What this exercise asks:
1) In the appeal against the attorney-general's reelection below, retype the stretch from "[Signed:] Clemence S." through "Jefferson, and others.".
2) Rewrite the paragraph of the appeal against the attorney-general's reelection that begins "The undersigned urge you" as a bulleted list that keeps its main facts.

Excerpted passage:
The undersigned urge you to exert yourselves to turn every vote possible against Leslie W. Russell's reËlection as attorney-general. His official acts prove him the unscrupulous foe of your liberties. By informing the legislature that you have no right to vote at common law, he has denied your sacred rights and misrepresented the law to your hurt. By stating that you have no natural right to vote, he has denied your title to freedom and sought to keep your rights at the mercy of those in power. By informing the legislature that the bill to repeal the statutes which keep you from voting was unconstitutional he misled the legislature and kept you disfranchised. By thus continuing your disfranchisement, he has subjected you to many misfortunes and wrongs which the repeal of your disfranchisement would cure, and is personally responsible for these sufferings. He has also sought to rob the mothers of this State of their votes at school elections, and thus to deprive them of the power to control their children's education.

[Signed:] Clemence S. Lozier, M. D., New York; Mary R. Pell, Queens; Lillie Devereux Blake, New York; Caroline A. Bassett, Erie; Susan A. King, New York; Lucy Shawler, Chenango; Mary E. Tallman, Oneida; Hannah M. Angel, Allegany; Ida Louise Dildine, Broome; Zerivah L. Watkeys, Onondaga; Asenath C. Coolidge, Jefferson; Sarah H. Hallock, Ulster; N. W. Cooper, Jefferson, and others.

(Collected data entries)

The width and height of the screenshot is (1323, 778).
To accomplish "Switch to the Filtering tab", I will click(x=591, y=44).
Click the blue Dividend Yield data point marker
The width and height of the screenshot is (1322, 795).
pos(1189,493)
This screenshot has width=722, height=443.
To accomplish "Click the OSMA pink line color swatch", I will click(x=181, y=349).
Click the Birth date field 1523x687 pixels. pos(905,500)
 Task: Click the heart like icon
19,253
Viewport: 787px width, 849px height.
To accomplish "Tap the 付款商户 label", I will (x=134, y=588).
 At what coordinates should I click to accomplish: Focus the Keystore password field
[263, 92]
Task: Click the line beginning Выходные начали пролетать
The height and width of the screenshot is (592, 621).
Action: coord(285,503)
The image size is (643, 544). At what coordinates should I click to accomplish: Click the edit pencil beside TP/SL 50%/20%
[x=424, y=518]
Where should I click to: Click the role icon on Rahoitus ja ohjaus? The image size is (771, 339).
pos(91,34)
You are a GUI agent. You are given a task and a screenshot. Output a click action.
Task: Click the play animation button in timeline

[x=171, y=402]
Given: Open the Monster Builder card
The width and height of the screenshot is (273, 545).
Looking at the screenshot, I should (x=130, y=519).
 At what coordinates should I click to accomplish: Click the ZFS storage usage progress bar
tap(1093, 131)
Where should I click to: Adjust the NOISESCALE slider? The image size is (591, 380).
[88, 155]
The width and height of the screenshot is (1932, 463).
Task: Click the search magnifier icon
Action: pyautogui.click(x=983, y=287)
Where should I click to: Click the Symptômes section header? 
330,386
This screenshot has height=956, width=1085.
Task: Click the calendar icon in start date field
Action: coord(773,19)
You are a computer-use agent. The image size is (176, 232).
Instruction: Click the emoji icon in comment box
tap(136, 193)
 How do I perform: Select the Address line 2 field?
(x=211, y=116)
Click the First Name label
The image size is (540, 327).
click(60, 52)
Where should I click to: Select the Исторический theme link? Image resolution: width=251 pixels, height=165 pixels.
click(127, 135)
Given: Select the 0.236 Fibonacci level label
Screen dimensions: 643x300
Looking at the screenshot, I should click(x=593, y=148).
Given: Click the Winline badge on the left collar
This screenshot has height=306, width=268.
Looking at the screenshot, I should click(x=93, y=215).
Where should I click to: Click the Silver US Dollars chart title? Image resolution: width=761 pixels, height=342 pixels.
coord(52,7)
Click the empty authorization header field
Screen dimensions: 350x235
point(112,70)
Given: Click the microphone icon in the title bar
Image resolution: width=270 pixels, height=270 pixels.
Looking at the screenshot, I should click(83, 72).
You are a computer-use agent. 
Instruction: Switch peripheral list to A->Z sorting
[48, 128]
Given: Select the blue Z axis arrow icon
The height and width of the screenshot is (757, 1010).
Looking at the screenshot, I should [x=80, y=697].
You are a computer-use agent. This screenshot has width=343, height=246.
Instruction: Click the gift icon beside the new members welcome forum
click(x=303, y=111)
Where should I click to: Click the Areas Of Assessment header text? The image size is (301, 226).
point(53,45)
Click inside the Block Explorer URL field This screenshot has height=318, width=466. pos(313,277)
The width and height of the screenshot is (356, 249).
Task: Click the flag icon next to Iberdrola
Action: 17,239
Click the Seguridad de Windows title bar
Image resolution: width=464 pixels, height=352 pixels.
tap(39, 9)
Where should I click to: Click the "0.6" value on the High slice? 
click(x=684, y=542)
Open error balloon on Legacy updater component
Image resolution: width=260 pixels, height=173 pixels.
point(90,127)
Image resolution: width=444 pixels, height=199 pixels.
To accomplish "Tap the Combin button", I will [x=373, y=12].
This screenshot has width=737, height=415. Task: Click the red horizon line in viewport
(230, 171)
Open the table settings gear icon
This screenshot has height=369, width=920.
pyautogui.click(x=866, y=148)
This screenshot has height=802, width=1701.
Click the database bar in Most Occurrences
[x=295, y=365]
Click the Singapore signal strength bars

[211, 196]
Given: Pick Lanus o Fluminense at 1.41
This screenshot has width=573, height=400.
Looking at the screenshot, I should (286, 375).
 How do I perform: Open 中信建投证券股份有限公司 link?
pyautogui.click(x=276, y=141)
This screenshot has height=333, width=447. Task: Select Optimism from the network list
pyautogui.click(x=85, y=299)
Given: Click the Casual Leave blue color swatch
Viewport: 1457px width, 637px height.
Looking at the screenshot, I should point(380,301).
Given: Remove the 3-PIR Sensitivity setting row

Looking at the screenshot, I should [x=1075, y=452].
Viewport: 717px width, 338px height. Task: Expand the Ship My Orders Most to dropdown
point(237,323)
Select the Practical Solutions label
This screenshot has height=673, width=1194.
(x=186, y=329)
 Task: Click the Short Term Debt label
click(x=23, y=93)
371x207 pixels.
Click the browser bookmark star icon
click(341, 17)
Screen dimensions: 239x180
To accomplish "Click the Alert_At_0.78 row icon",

Task results:
1)
[Signed:] Clemence S. Lozier, M. D., New York; Mary R. Pell, Queens; Lillie Devereux Blake, New York; Caroline A. Bassett, Erie; Susan A. King, New York; Lucy Shawler, Chenango; Mary E. Tallman, Oneida; Hannah M. Angel, Allegany; Ida Louise Dildine, Broome; Zerivah L. Watkeys, Onondaga; Asenath C. Coolidge, Jefferson; Sarah H. Hallock, Ulster; N. W. Cooper, Jefferson, and others.

2)
- Readers are urged to turn every possible vote against Leslie W. Russell's reelection as attorney-general.
- His official acts show him to be an unscrupulous foe of their liberties.
- He told the legislature they have no right to vote at common law. This denied their rights and misrepresented the law.
- He said they have no natural right to vote. This denied their title to freedom and left their rights at the mercy of those in power.
- He told the legislature that the bill to repeal the statutes keeping them from voting was unconstitutional. This misled the legislature and kept them disfranchised.
- He is personally responsible for the misfortunes and wrongs that this continued disfranchisement brings.
- He tried to take away mothers' votes at school elections, and with them their power to control their children's education.